Джейкоб и Тереза исполнили любовный ритуал и накрыли простынями обнаженные тела. В окна ее спальни дует прохладный бриз. Близится сентябрь: среди усталой зелени, словно отдельные искорки, появились желтые листья. Они оба, думает он, после теплой ванны, какой было погружение в ее тело, могут потерять по нескольку фунтов. Ее кожа — там, где нет веснушек, — пожалуй, чересчур бледная, как у пластмассовой куклы, и только когда кожа прогибается под его большим пальцем, на ней остается исчезающее не сразу розовое пятно. Ему неприятно видеть, как его волосатые руки и грудь становятся дряблыми, обвисшими; дома зеркало показывает ему появившиеся сморщенные мешочки под грудями, и на животе под двумя завитками черных волос образовалась складка. На груди седые волосы не лежат завитками, а торчат словно волнистые антенны — волосы старика.
Терри прижимается к нему, ее вздернутый нос уткнулся в его подмышку. Любовь к ней шевелится в нем, словно позывы тошноты.
— Джек? — выдыхает она.
— Что? — Он произнес это резче, чем намеревался.
— Отчего ты такой грустный?
— Вовсе я не грустный, — говорит он. — Я выдохся.

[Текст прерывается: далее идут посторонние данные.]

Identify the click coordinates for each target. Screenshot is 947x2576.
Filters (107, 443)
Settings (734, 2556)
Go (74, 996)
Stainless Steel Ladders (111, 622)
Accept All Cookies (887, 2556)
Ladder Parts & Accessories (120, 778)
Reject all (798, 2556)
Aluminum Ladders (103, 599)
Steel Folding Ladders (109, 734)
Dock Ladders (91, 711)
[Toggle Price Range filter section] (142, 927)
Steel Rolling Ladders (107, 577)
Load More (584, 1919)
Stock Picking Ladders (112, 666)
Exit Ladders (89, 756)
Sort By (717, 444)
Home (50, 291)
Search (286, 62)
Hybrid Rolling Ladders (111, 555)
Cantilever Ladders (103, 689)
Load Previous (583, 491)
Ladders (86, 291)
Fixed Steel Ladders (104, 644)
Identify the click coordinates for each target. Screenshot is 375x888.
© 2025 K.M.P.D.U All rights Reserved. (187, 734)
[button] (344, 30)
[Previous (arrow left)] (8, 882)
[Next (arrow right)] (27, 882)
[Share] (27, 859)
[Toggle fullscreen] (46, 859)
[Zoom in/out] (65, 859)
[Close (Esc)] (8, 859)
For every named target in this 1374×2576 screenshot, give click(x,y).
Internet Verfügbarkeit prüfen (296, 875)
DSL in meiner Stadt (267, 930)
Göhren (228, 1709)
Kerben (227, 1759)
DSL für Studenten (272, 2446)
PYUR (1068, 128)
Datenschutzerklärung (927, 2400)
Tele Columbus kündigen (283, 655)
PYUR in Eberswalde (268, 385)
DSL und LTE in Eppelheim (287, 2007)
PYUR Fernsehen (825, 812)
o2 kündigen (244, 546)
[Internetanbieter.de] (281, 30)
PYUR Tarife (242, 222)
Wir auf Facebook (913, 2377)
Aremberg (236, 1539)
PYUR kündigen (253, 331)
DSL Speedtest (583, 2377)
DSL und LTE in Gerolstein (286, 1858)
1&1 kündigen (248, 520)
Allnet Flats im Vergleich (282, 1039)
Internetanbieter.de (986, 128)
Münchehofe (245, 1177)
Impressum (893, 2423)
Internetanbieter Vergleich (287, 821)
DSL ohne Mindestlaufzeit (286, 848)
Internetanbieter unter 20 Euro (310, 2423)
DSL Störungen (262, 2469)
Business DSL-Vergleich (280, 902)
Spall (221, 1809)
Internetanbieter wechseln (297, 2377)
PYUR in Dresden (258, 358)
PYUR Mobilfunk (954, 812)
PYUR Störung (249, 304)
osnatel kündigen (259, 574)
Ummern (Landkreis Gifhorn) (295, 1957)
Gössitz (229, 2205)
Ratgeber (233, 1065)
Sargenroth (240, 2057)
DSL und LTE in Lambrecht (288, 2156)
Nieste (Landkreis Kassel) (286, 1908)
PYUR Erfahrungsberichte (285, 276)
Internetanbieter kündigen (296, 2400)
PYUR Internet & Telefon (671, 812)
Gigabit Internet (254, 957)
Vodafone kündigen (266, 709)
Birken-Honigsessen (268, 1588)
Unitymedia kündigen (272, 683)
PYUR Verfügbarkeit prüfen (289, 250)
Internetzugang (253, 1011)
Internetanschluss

Ты в этом деле настоящая мастерица. Я думал, мои старые шасси можно уже выбрасывать на помойку, но ты умеешь разжечь запальные свечи. Ты потрясающая, Терри.
— Прекрати треп, как говорил мой отец. Ты не ответил на мой вопрос. Почему ты грустный?
— Возможно, я думал о том, что скоро День труда. И сложнее будет вклинить нашу встречу. — Он научился говорить о своих трудностях по обману жены, не упоминая имени Бет, которое Терри — по непонятной ему причине — не желает слышать. Ведь если вскроется правда, то ревновать и возмущаться должна Бет.
Терри угадывает ход его мыслей.
— Ты так боишься, что Бет узнает, — с презрением говорит она. — Ну и что? Куда она денется? Кому она нужна в таком виде, как сейчас?
— Разве в этом дело?
— Нет? А в чем, крошка? Скажи же.
— Чтобы не обижать людей, — предлагает он.
— Ты не считаешь, что мне больно? Ты думаешь, переспать с мужчиной и через минуту лишиться его — не больно?
Джек вздыхает. Схватка началась, все та же старая схватка.